Soprattutto chi odia il nostro modo di evidenziare i problemi di Marostica ci accusa di non fare corretta informazione. Ma in realtà prendendo per buona la loro convinzione, non conoscono cosa si intende per informazione. Il dibattito è di estrema attualità soprattutto in America con l’avvento di Trump che ha polarizzato una situazione che è sempre esistita, ma di cui si vuol parlare poco. Due sono i tipi di informazione: quella che riporta i fatti di per sé e quella che dà un commento al fatto, una opinione. Addirittura su un fatto possono essere riportate opinioni diverse. Certamente una notizia non vive di per se stessa. Portiamo l’esempio del nuovo Museo degli Scacchi a Marostica.
Certamente il Battaglin plaude all’iniziativa: finalmente si fa qualcosa. È la logica del fare per fare tipica del Mozzo, senza però pensare il contesto e le motivazioni. Anzi sembra che odi chi pensa, pone dei dubbi. Infatti prima di fare accorerebbe pensare, costruire un progetto di fattibilità, dibattere con altri e poi programmare l’iniziativa, se vengono rispettate certe condizioni che si sono poste precedentemente. Noi subito abbiamo detto che l’idea del Museo delle Scacchiere era un bel bidone di qualcuno che voleva costruirsi un proprio Museo addirittura mettendo il proprio nome. E l’iniziativa era completamente dissociata da quanto stava facendo la Pro Marostica, che faticosamente aveva riscoperto la Partita a scacchi come Opera, anche sentendo l’opinione dei professionisti del Teatro della Scala di Milano. Una strada intelligente per attualizzare la Partita e renderla meno una semplice sfilata di paese.

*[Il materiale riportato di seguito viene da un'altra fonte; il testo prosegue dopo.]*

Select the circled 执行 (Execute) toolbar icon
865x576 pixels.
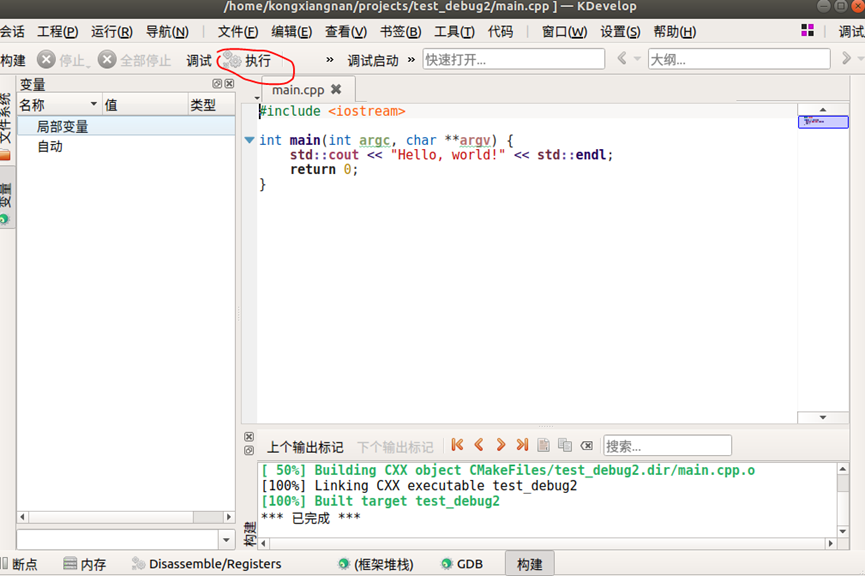tap(248, 60)
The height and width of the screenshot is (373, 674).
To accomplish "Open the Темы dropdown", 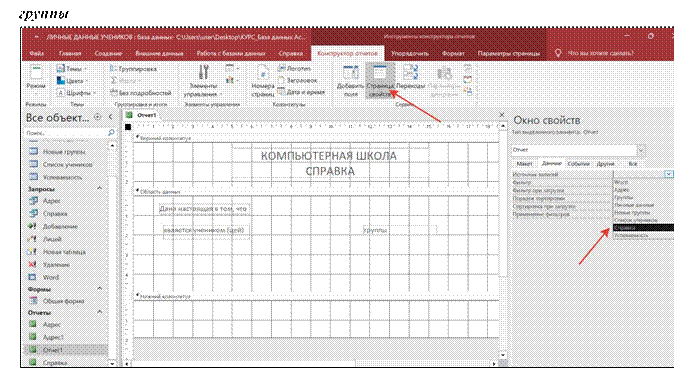I will click(71, 69).
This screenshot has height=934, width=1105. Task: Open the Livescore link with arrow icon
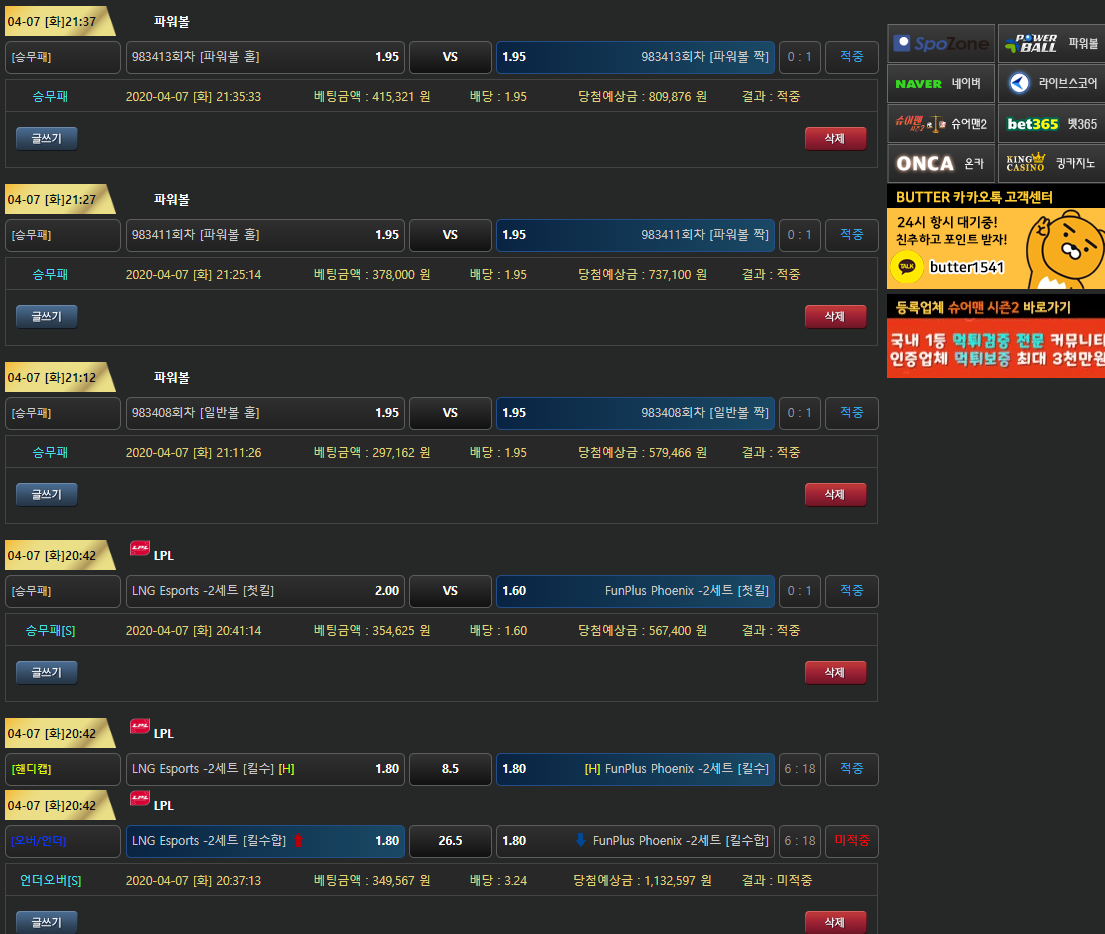(1051, 83)
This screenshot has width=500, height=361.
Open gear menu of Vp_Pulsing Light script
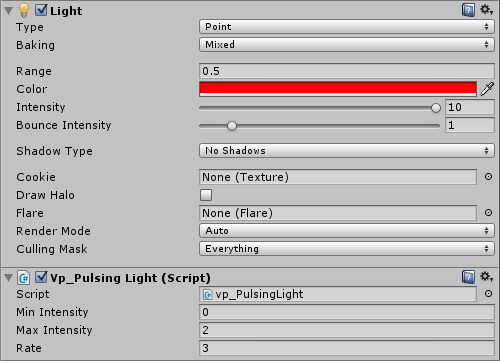[x=486, y=277]
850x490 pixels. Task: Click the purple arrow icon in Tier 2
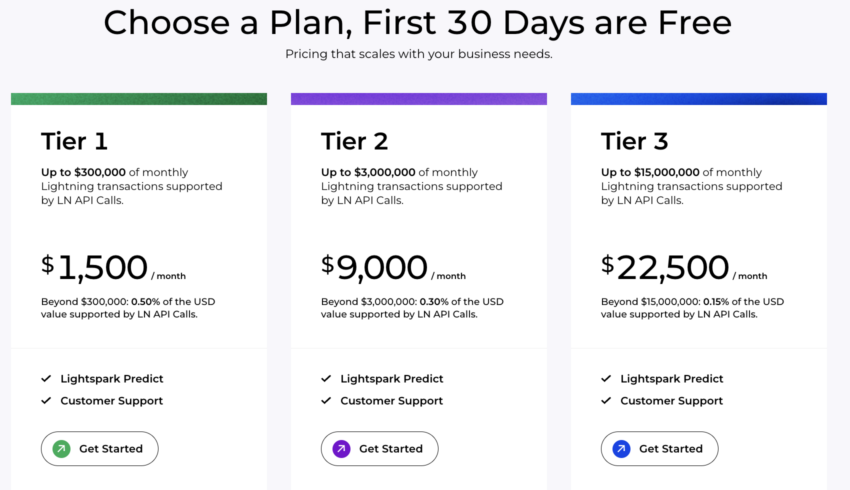(x=342, y=449)
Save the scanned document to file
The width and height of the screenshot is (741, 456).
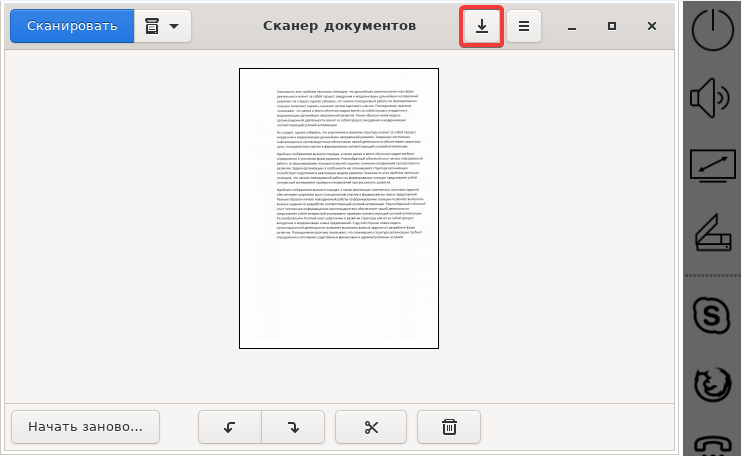481,26
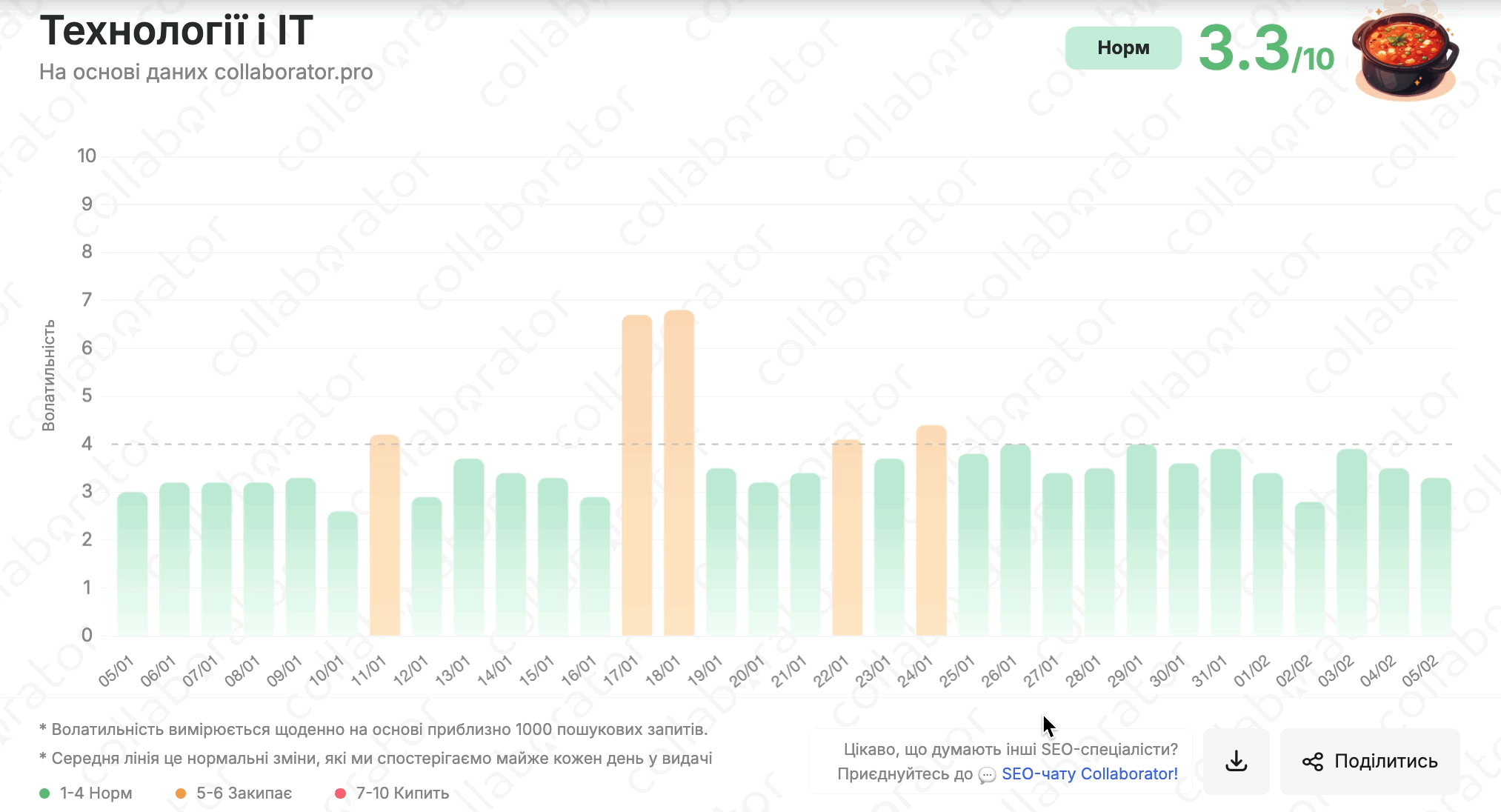Click the download chart icon button

click(x=1236, y=761)
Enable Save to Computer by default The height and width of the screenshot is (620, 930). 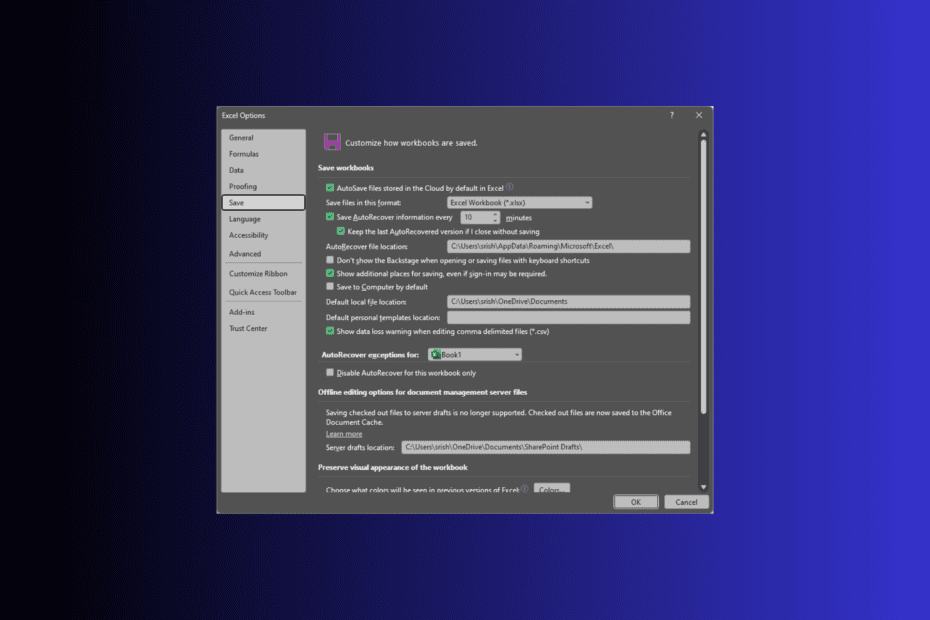330,287
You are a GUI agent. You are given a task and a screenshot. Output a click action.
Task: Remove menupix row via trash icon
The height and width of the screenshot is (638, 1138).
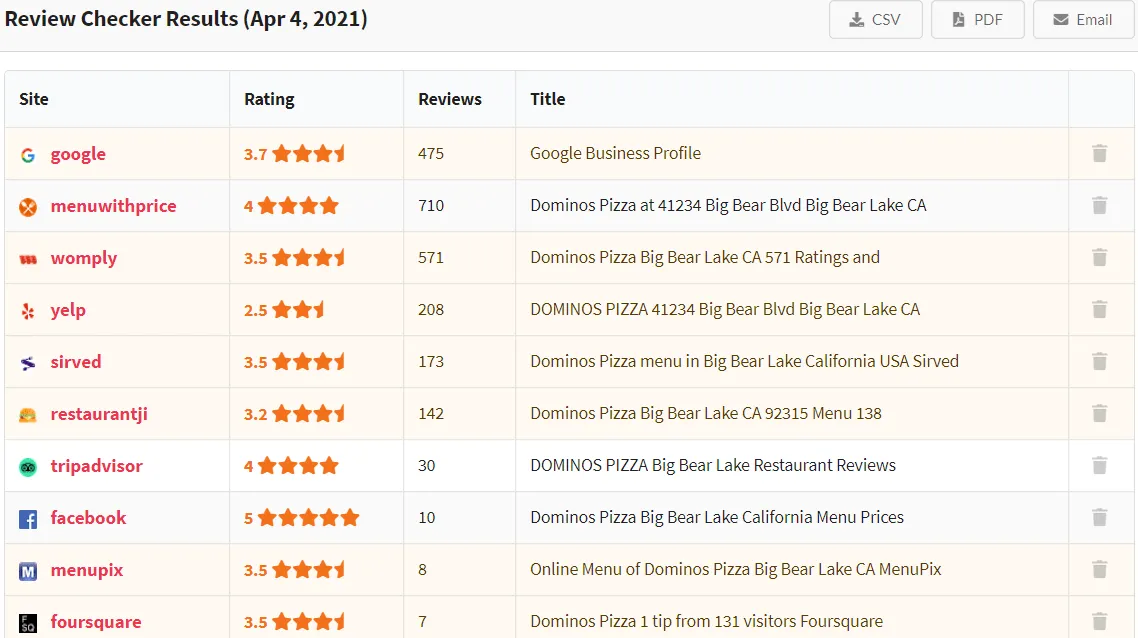[x=1099, y=569]
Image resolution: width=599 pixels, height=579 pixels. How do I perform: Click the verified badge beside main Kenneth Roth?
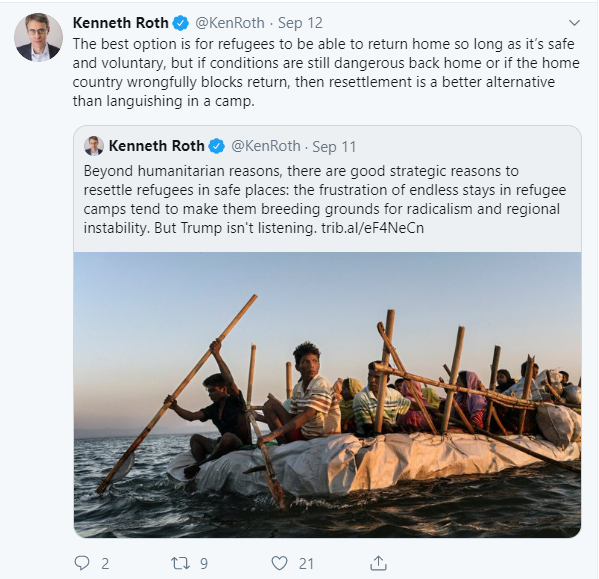[180, 23]
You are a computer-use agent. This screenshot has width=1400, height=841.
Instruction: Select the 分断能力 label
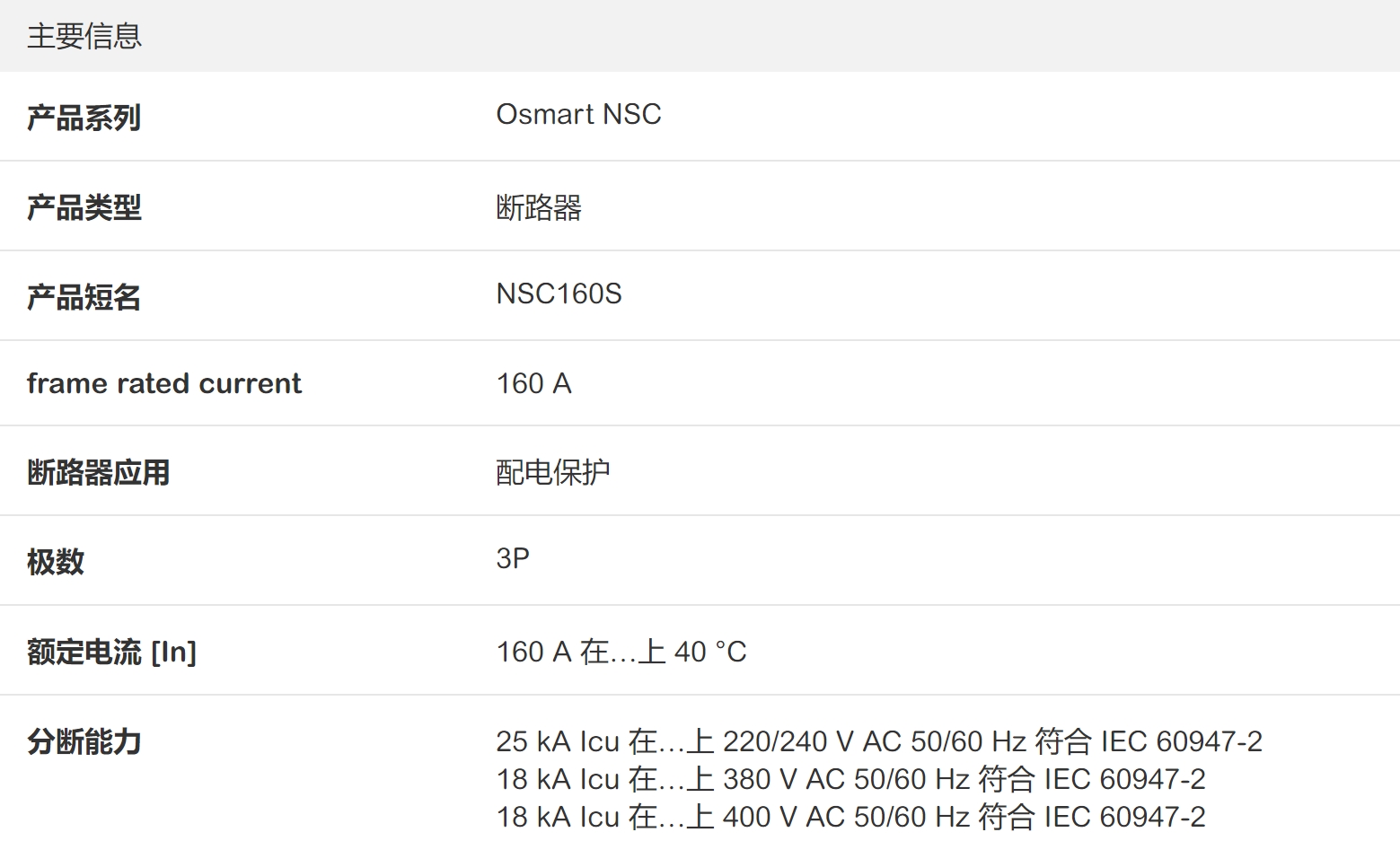coord(84,741)
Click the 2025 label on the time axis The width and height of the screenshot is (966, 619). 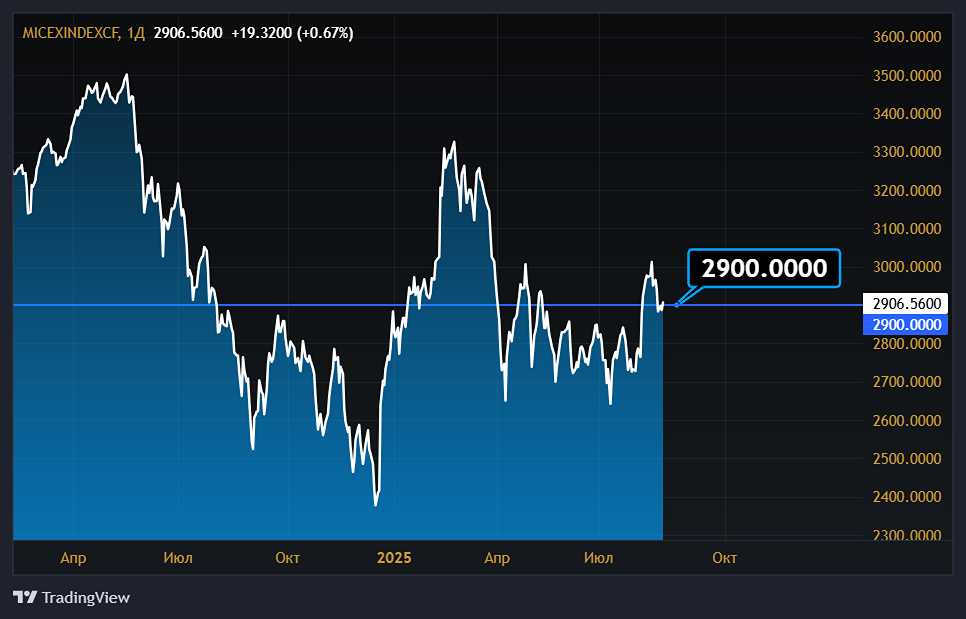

Invece l’ilare Ylenia Bianchin con il Mozzo ha enfatizzato una raccolta di scacchiere, pur pregevole ma senz’altro non una realtà unica e stratosferica, per farne una mostra che nulla a che vedere con la Partita a Scacchi di personaggi viventi. Il successo della Partita è l’aspetto scenografico non la scacchiera di per sé. Quello che ci gode è il proprietario che vede addirittura intitolato a se stesso il museo. Tra l’altro in uno spazio rubato alle associazioni dei cittadini di Marostica, che sulla vicenda non hanno potuto dire una parola. La logica e la serietà direbbe che prima vengono i marosticensi, poi gli altri.
Anche il Giornale di Vicenza non ha detto nulla. Ha riportato il fatto come cronaca. Ha scritto la notizia che di per sé dice ben poco, quando poteva benissimo organizzare una tavola rotonda sul problema.
Ci sembra di aver chiarito cosa intendiamo per informazione, che non è una cosa banale, ma piuttosto impegnativa ed anche rischiosa per le querele che si possono ricevere dal Sindaco Mozzo, che ha sempre l’avvocato gratis, cioè pagato da noi.